Data entries:
★ ★ ★ ★ ★
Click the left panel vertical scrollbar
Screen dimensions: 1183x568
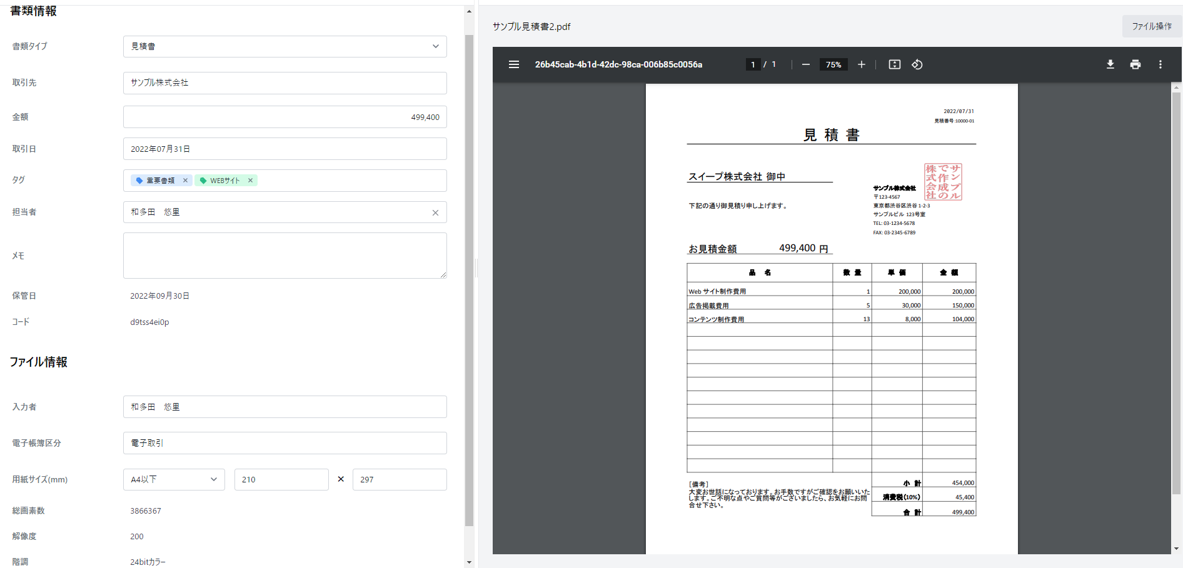pos(469,281)
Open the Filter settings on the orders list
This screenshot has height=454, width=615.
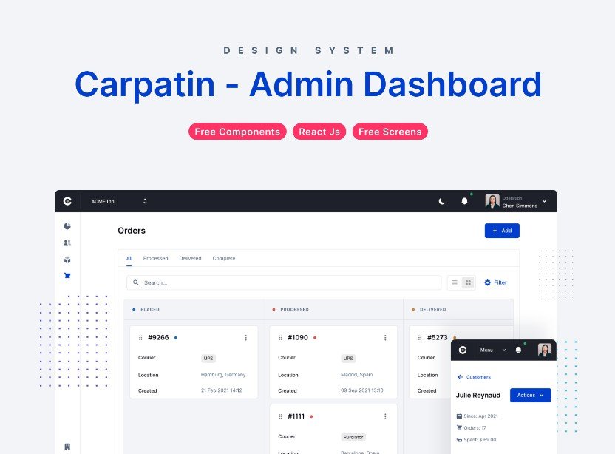(495, 282)
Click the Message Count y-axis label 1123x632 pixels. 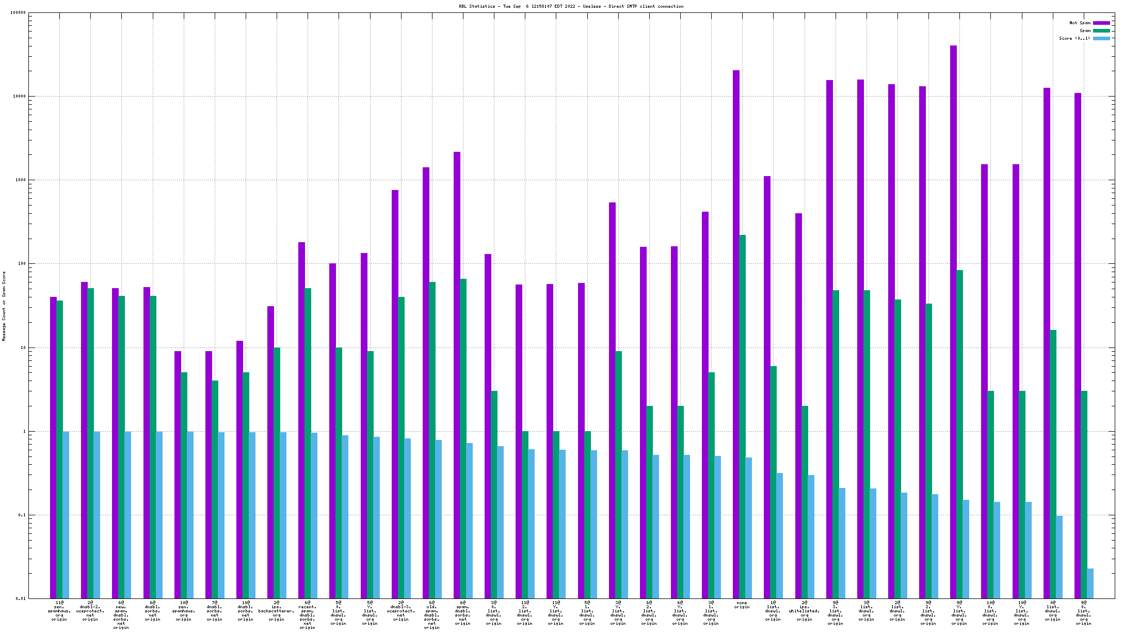4,306

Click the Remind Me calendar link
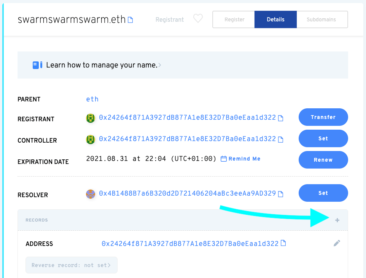pos(241,159)
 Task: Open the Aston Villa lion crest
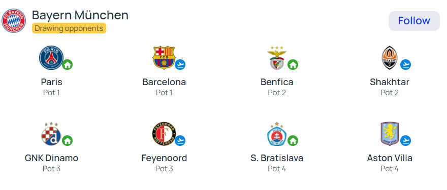(390, 134)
★ ★ ★ ★ ★
• _Written problem_
Reproduce the lines from the one containing "Click the Remind Me calendar link" through the end of the records, inclusive, substituting "Notify Me" for "Remind Me" and leaving everything else unchanged. Leave the pictures out of your answer.

• _Answer to this task_
Click the Notify Me calendar link
pos(241,159)
 Task: Open the Aston Villa lion crest
(390, 134)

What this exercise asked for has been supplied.